Matt smiled inwardly as he observed Esperanza’s discomfort. Get out of this one if you can, he thought.

But she didn’t even try. “Tell Matt more about your trip to New York.”

And María, swept along on a tide of enthusiasm, obeyed. The buildings were so huge they were like entire cities, she said. Walkways went from one to the other, and you needn’t ever set foot on the ground. Which was good. The streets were dangerous. Every kind of food was available for the city dwellers, although she worried about the people on the street. They didn’t look happy at all, and she wanted to take food to them, but Mother objected.

“That’s right up there with her idea of inviting the homeless in for a bath,” muttered Esperanza.

“Saint Francis would have done it,” María said.
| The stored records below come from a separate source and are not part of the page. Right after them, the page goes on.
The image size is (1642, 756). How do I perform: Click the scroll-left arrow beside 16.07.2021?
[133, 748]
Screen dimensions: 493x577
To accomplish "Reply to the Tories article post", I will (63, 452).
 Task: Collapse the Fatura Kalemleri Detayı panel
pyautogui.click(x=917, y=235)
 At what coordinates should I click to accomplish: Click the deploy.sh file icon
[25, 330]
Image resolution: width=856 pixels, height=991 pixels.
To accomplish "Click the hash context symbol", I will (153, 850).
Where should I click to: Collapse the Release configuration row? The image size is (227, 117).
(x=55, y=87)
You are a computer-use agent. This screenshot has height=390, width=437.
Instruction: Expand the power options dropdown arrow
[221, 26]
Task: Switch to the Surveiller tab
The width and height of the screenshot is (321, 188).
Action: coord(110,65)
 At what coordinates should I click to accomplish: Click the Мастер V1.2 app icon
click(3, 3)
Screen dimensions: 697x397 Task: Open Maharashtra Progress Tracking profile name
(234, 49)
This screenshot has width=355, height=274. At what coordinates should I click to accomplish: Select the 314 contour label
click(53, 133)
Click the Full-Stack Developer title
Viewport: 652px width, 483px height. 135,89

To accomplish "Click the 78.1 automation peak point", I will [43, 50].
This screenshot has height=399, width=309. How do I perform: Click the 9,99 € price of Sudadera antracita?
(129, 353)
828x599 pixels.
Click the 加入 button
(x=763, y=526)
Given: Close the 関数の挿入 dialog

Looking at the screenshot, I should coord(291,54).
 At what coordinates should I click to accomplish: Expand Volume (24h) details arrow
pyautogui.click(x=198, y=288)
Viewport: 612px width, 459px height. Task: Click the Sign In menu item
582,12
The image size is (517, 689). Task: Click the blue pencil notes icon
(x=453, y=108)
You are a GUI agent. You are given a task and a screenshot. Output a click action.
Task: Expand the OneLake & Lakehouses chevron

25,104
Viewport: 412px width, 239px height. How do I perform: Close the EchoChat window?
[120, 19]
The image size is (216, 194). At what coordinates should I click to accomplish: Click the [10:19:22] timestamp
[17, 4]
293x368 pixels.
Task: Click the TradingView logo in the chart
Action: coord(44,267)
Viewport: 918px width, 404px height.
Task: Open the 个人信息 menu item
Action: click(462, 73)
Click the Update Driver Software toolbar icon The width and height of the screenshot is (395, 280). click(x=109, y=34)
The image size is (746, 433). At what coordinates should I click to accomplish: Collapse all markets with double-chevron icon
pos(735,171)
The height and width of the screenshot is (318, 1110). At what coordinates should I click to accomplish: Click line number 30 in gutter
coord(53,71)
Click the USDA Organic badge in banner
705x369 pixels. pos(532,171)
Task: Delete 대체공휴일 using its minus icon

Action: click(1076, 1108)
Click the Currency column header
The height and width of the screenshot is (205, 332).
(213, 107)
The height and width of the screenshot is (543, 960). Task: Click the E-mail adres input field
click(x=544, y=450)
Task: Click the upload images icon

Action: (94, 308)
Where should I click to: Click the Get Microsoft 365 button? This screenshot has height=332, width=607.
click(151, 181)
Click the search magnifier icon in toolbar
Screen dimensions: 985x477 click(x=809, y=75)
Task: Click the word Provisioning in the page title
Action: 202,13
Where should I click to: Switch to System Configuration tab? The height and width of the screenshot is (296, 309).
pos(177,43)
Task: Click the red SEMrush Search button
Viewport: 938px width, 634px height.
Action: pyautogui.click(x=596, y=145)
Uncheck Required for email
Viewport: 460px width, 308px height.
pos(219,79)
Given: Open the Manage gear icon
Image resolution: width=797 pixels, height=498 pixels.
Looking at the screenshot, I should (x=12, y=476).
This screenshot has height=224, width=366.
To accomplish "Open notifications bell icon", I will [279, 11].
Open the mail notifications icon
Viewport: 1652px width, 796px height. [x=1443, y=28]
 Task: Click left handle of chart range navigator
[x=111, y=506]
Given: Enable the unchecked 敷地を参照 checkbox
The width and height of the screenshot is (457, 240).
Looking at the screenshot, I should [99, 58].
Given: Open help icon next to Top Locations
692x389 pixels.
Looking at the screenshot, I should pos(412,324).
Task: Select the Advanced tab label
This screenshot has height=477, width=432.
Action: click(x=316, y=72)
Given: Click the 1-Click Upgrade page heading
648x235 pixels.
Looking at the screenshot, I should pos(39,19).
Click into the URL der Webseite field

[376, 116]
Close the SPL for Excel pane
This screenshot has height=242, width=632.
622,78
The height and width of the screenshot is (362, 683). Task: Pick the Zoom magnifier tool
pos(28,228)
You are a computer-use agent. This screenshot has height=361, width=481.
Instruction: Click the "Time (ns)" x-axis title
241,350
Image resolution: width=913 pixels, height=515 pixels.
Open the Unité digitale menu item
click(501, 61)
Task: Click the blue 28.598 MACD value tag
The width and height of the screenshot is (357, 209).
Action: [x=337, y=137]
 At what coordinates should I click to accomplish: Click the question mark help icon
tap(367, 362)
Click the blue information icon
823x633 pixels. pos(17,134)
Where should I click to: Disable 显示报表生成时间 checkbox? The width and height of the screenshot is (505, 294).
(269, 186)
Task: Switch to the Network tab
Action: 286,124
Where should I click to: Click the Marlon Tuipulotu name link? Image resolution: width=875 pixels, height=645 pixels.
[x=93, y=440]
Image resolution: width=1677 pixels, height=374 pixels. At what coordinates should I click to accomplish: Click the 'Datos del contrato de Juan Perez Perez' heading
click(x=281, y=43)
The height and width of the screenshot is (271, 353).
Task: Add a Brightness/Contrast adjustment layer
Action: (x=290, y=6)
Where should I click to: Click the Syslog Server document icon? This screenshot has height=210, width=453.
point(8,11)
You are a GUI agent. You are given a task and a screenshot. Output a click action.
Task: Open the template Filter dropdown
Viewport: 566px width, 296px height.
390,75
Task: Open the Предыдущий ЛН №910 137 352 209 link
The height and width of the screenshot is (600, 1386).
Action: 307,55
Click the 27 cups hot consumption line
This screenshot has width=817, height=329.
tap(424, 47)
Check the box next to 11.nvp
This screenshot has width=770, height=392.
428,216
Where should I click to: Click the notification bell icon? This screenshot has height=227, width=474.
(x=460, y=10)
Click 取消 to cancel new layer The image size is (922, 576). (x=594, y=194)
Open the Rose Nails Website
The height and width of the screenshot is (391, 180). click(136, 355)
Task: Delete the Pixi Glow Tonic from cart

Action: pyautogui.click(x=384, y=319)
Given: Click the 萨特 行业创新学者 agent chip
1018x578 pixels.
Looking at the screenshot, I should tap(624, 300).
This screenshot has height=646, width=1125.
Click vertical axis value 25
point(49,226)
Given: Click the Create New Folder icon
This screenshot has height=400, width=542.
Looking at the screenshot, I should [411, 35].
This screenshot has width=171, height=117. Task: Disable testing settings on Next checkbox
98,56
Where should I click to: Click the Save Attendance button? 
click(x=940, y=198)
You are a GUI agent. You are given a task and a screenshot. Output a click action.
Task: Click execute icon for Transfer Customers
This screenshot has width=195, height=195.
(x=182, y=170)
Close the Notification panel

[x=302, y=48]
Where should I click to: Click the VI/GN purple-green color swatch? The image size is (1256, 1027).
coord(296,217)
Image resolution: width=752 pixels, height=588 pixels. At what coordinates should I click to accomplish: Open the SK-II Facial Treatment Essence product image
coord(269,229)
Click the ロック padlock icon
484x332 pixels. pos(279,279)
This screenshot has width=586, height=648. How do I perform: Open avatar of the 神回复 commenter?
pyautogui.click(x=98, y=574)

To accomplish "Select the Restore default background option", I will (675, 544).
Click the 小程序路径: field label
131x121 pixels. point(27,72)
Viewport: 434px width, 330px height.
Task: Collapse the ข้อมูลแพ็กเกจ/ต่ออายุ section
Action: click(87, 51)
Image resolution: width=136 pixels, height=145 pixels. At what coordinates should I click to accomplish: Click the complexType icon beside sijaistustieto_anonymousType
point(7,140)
She had learned the latest dances, the fósforo, the paseo de luna, the huka huka (although that was vulgar and not proper for young ladies). The dance instructor got hair oil on her dress while teaching her, and Mother fired him and bought her a new dress. Oh! The clothes in Nueva York were so beautiful! Did Matt know that the latest rage was glow-in-the-dark underwear? Of course you had to wear something transparent over it.

Matt didn’t take in much of what she said, although the glow-in-the-dark underwear caught his attention. Mostly he basked in her warmth. If she were there with him, he knew he could face the terrifying problems hanging over his head.

“Who’s that?” asked María.

Matt snapped to attention and looked around. He half expected to see Cienfuegos eavesdropping, but it was Mirasol.

She must have been in the room all along. Matt was so used to her presence that he’d stopped noticing it. She followed him everywhere, sitting (as she was now) on the floor to await orders. She was wearing a sky-blue dress instead of her waitress uniform, and he wondered where she’d gotten it. She was as different as it was possible to be from María—fair-haired and blue-eyed, with a frosting of freckles instead of María’s magnolia-petal skin. But the main difference, of course, was her behavior. She was utterly passive, with none of María’s fire. She simply waited, her eyes fixed on Matt, for whatever he might require.